Aliran udara napas yang dibiarkan
berlangsung secara alami apa adanya adalah sarana fakta realitas yang
mengandung hakikat corak realitas yang terdapat dalam filsafat Buddhisme.
Meskipun sesungguhnya fakta realitas berada pada segala sesuatu yang ada,
tetapi untuk keperluan penelitian meditasi Buddhis ini dipergunakan objek
aliran napas untuk mewakili fakta realitas lain selain objek-objek lain.
Hakikat corak realitas menurut
Buddhisme berada di mana-mana, hanya saja tidak dapat diketahui dengan terang
dan jelas, karena intensitas konsentrasi dan perhatian yang kurang, sehingga
kesadaran tidak mampu menangkap hakikat tersebut sebagaimana apa adanya. Sebaliknya,
apabila konsentrasi kesadaran dan perhatian kesadaran diarahkan kepadanya
terus-menerus. Hakikat corak realitas itu akan tampak pada aliran udara napas,
atau pada realitas itu sendiri sebagai mana apa adanya, tanpa “ikut campur”

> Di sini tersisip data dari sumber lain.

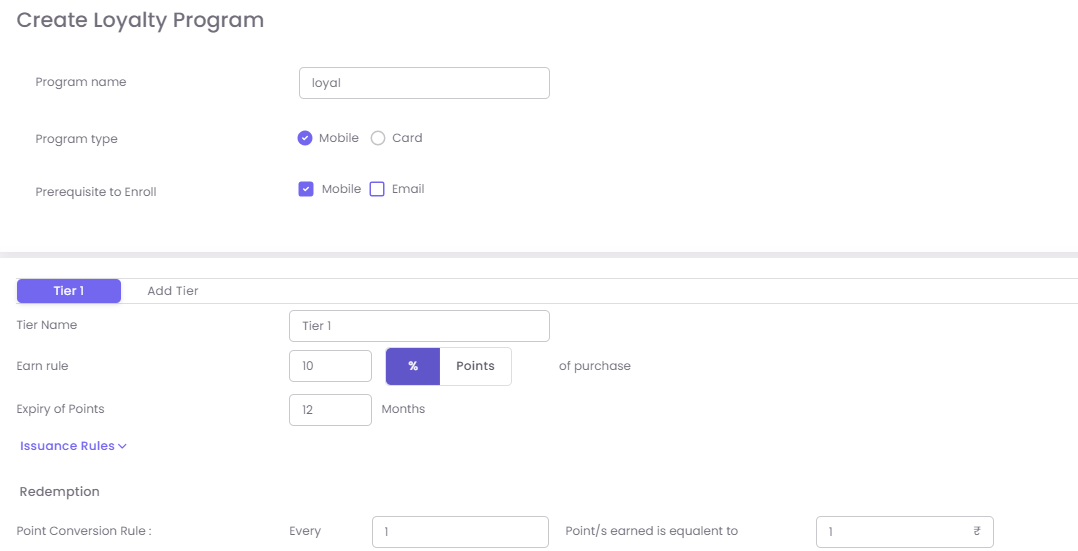
Task: Click the Every points conversion input
Action: [x=460, y=532]
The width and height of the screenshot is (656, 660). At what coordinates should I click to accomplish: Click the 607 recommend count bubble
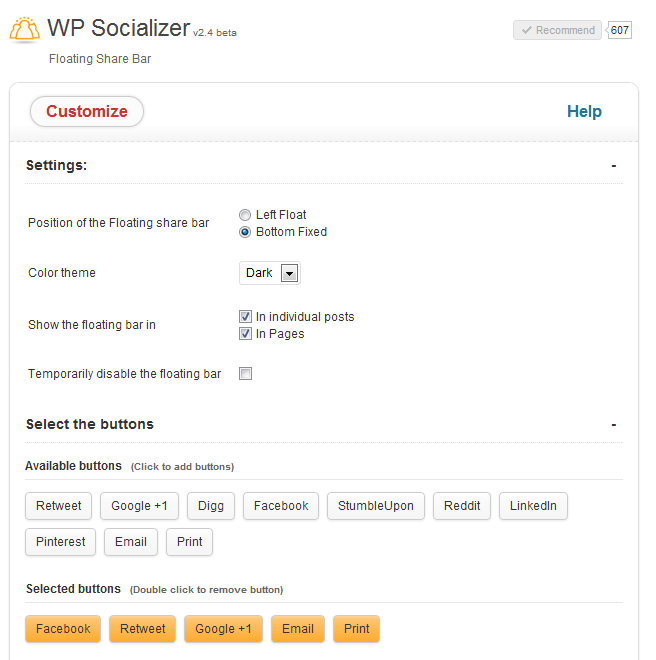620,30
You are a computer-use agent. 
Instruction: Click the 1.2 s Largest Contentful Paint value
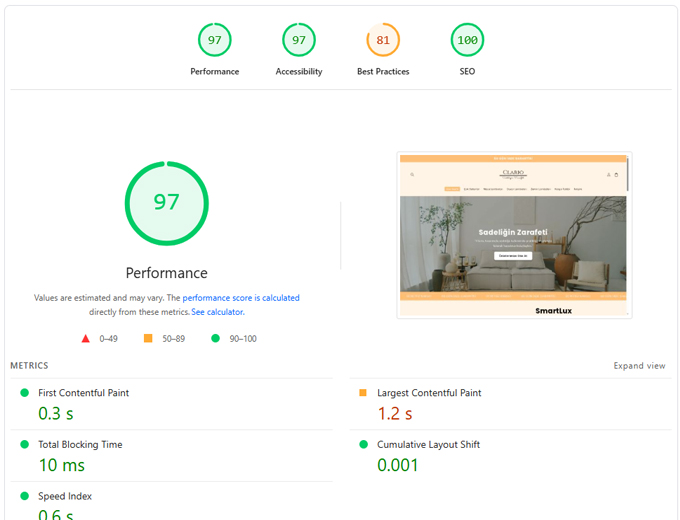pyautogui.click(x=395, y=413)
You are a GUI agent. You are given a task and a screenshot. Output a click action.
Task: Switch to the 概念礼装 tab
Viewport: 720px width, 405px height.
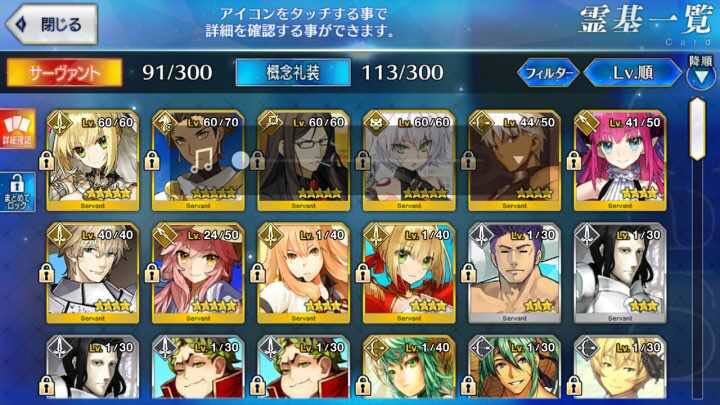pyautogui.click(x=293, y=73)
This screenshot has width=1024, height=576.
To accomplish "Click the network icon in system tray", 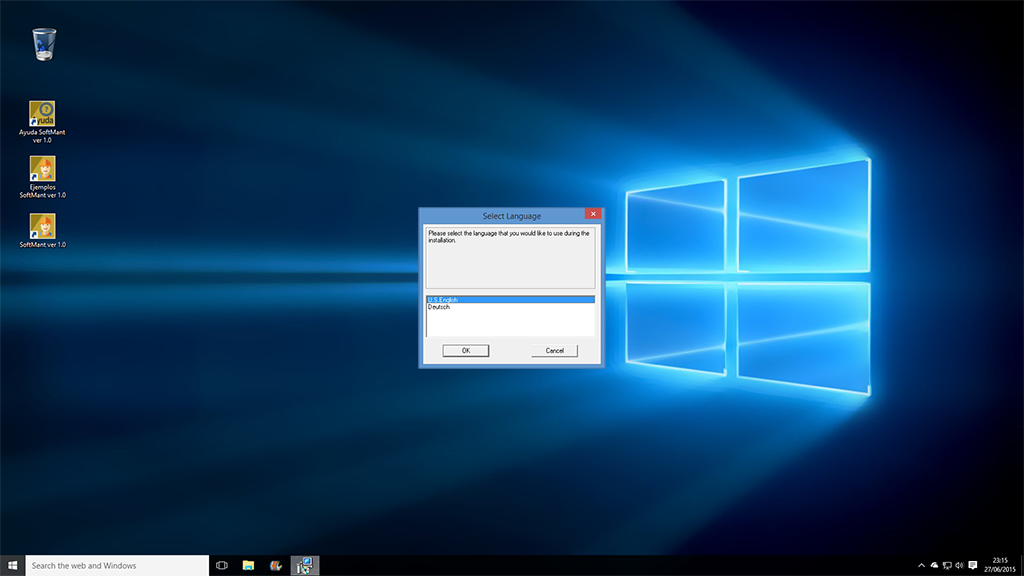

(penggunaan) teori-teori atau hukum-hukum konseptual yang merupakan aktivitas
bentuk pemikiran.
Udara
napas tidak dapat diamati ujudnya oleh indera manusia, hanya alirannya yang
dapat dirasakan oleh indera kulit, di mana aliran ini merepresentasikan
perubahan yang terus-menerus. Dengan
konsentrasi kesadaran dan perhatian kesadaran terhadap aliran tersebut, maka
kesadaran akan menangkap hakikat corak realitas pertama adalah perubahan.
Bahkan lebih menukik lagi, pernyataannya menjadi hanya perubahan yang ada, atau
yang ada hanya perubahan.
Saat indera mata melihat objek mata,
maka tertangkaplah benda yang masuk dalam kesadaran, dan kemudian disimpan
dalam pencerapan, apabila timbul senang terhadap benda itu, maka itulah
aktivitas perasaan, dan apabila muncul keinginan untuk memiliki benda itu, maka
itulah aktivitas bentuk pemikiran. Semua keterangan tersebut di atas merupakan
realitas yang berubah-ubah, tidak kekal. Indera mata, objek mata, benda,
kesadaran, pencerapan, perasaan, bentuk pemikiran tidak kekal, semua itu merupakan
presentasi dari perubahan yang terjadi pada unsur-unsur yang menjadikannya.
Bahkan unsur-unsur itu sendiri terjadi dari perubahan sub-unsur, demikian pula
sub-unsur itu terjadi dari perubahan sub-sub-unsurnya, dan seterusnya.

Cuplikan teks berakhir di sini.